───── Given passage

Tomorrow, March 1, sees the start of Prostate Awareness Month, as a time when the methods for diagnosing the disease lag an estimated two decades behind the progress made for diagnosing breast cancer.
Now a Swedish diagnostics company, A3P Biomedical, has developed a new, non-invasive test for prostate cancer which it claims is twice as effective at diagnosing prostate cancer than existing PSA tests.
The PSA, or prostate-specific antigen test, is the standard test for prostate cancer. The antigen, which plays a role in improving the mobility of sperm, is also present at low levels in the serum of adult men, but in much higher levels in men with prostate disorders including cancer.
Interestingly, PSA can also be found in women, in breast milk and amniotic fluid, although women do not have a prostate gland.
The new test, known as Stockholm3, is a simple blood test which analyses five proteins and more than 100 genetic markers to help identify the patient’s risk of aggressive prostate cancer.
As well as finding twice as many cases as the PSA test alone, Stockholm3 also leads to 50% fewer biopsies, the company claims, as in many cases a high level of PSA leads to a biopsy to confirm or rule out cancer – something which Stockholm3 does not require.
Prostate biopsy can lead to side effects including infection, bleeding and problems urinating.
Currently, 75% of men with elevated PSA do not go on to develop cancer, meaning the biopsy could have been avoided. But it is currently the only tool available.
“Across Europe there is an urgent need to refocus attention on prostate cancer diagnosis, as despite being the most common form of cancer for men in Europe, there is still an alarming lack of awareness around the disease,” said Martin Steinberg, CEO of A3P Biomedical.
“These challenges seem even greater when placed next to the progression of breast cancer, which now stands more than 20 years ahead of prostate cancer in terms of innovation due to well-established screening programmes, extensive research and significant investment.”
According to Steinberg, the disruptions caused by Covid-19 to the medical systems in their entirety present the possibility of thousands of cases of prostate cancer going undetected.
“The current method of testing for prostate cancer has not changed in more than 30 years. It is unreliable, meaning that aggressive forms of prostate cancer can go undetected, thus missing the opportunity for effective early treatment and healthcare resources being wasted looking into cases where there is no cancer,” he said.
“We believe this test is a game-changer in the treatment of one of the most common cancers in the world and one that can make a real difference for men all over the world.”

──────────
───── Information supplied

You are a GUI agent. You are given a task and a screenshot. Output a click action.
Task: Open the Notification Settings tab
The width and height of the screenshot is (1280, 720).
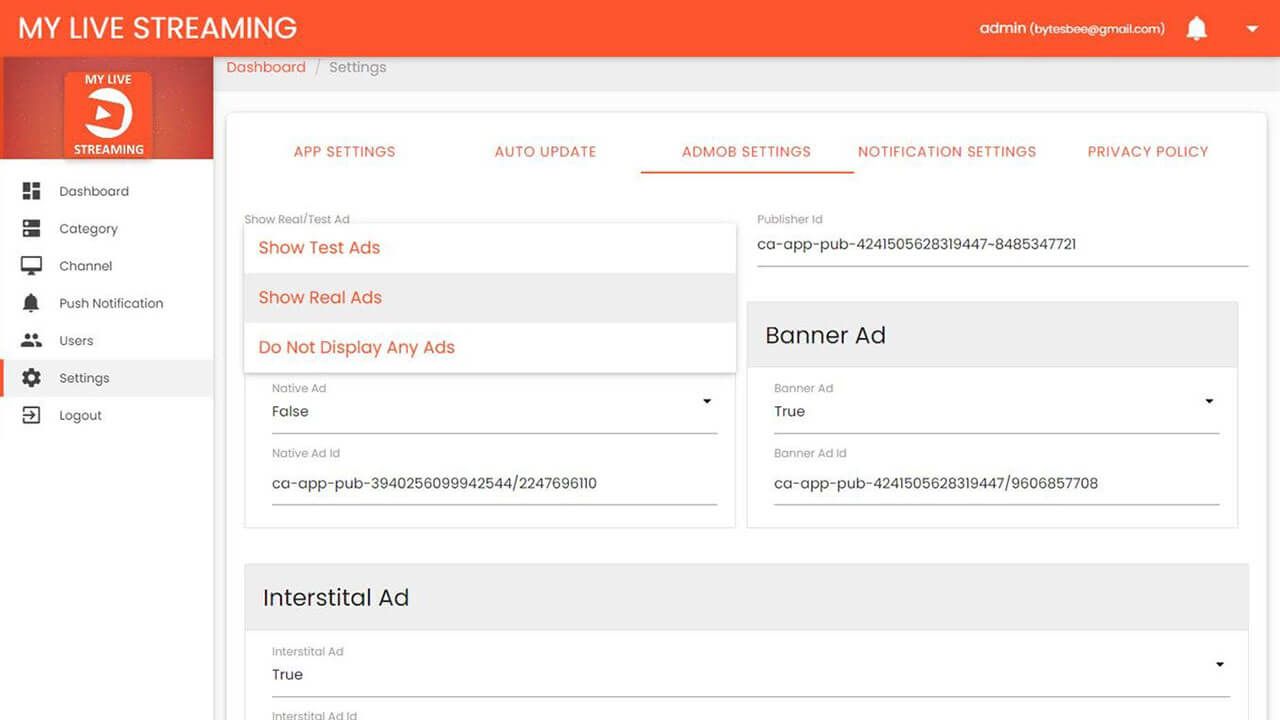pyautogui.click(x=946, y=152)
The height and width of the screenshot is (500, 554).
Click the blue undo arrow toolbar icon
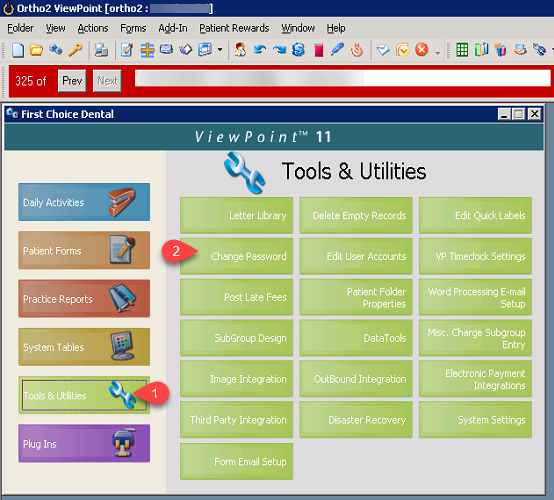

──────────

→ Work order:
Answer these questions from the article on the prostate cancer test:
1. What does the Stockholm3 blood test analyze?
2. What percentage of men with elevated PSA do not go on to develop cancer?
3. Who is the CEO of A3P Biomedical?

→ Task response:
1. Five proteins and more than 100 genetic markers.
2. 75%.
3. Martin Steinberg.